Exercise
Can you transcribe every line of the listing below exactly, without changing anything?
○ ○ ○ ○
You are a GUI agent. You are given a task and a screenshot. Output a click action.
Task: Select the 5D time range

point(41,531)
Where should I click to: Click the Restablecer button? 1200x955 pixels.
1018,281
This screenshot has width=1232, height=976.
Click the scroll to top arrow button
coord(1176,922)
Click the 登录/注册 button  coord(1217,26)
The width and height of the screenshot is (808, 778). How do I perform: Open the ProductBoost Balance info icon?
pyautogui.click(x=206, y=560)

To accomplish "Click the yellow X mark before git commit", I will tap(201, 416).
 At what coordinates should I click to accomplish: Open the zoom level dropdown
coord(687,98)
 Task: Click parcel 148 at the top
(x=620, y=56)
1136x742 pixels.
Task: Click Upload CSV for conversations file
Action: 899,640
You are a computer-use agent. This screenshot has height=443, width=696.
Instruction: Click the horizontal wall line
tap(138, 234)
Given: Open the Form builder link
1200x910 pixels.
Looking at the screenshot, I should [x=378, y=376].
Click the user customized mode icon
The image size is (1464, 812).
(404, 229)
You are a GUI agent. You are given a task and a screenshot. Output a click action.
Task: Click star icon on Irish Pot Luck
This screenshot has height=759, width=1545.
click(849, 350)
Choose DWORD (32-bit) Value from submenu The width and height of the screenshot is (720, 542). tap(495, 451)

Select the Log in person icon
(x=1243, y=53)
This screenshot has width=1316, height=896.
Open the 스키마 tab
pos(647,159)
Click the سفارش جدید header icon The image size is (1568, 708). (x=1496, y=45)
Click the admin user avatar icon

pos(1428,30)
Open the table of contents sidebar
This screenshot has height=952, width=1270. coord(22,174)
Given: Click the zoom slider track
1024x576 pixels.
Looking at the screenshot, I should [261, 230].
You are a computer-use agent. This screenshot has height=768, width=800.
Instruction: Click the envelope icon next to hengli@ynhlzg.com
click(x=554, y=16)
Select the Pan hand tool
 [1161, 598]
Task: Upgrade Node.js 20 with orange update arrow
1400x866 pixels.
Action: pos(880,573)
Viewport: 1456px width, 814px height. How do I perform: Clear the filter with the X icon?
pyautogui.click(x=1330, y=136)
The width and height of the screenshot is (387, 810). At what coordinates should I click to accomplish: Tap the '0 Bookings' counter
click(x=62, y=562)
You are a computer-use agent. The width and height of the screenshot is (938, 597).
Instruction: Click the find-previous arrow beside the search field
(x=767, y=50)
○ ○ ○ ○
Worked solution
You are a GUI agent. You are given a task and a screenshot. Output a click action.
Task: Select the 5D time range

point(41,531)
Where should I click to: Click the Restablecer button? 1200x955 pixels.
1018,281
This screenshot has width=1232, height=976.
Click the scroll to top arrow button
coord(1176,922)
Click the 登录/注册 button  coord(1217,26)
The width and height of the screenshot is (808, 778). How do I perform: Open the ProductBoost Balance info icon?
pyautogui.click(x=206, y=560)

To accomplish "Click the yellow X mark before git commit", I will tap(201, 416).
 At what coordinates should I click to accomplish: Open the zoom level dropdown
coord(687,98)
 Task: Click parcel 148 at the top
(x=620, y=56)
1136x742 pixels.
Task: Click Upload CSV for conversations file
Action: 899,640
You are a computer-use agent. This screenshot has height=443, width=696.
Instruction: Click the horizontal wall line
tap(138, 234)
Given: Open the Form builder link
1200x910 pixels.
Looking at the screenshot, I should [x=378, y=376].
Click the user customized mode icon
The image size is (1464, 812).
(404, 229)
You are a GUI agent. You are given a task and a screenshot. Output a click action.
Task: Click star icon on Irish Pot Luck
This screenshot has height=759, width=1545.
click(849, 350)
Choose DWORD (32-bit) Value from submenu The width and height of the screenshot is (720, 542). tap(495, 451)

Select the Log in person icon
(x=1243, y=53)
This screenshot has width=1316, height=896.
Open the 스키마 tab
pos(647,159)
Click the سفارش جدید header icon The image size is (1568, 708). (x=1496, y=45)
Click the admin user avatar icon

pos(1428,30)
Open the table of contents sidebar
This screenshot has height=952, width=1270. coord(22,174)
Given: Click the zoom slider track
1024x576 pixels.
Looking at the screenshot, I should [261, 230].
You are a computer-use agent. This screenshot has height=768, width=800.
Instruction: Click the envelope icon next to hengli@ynhlzg.com
click(x=554, y=16)
Select the Pan hand tool
 [1161, 598]
Task: Upgrade Node.js 20 with orange update arrow
1400x866 pixels.
Action: pos(880,573)
Viewport: 1456px width, 814px height. How do I perform: Clear the filter with the X icon?
pyautogui.click(x=1330, y=136)
The width and height of the screenshot is (387, 810). At what coordinates should I click to accomplish: Tap the '0 Bookings' counter
click(x=62, y=562)
You are a computer-use agent. The width and height of the screenshot is (938, 597).
Instruction: Click the find-previous arrow beside the search field
(x=767, y=50)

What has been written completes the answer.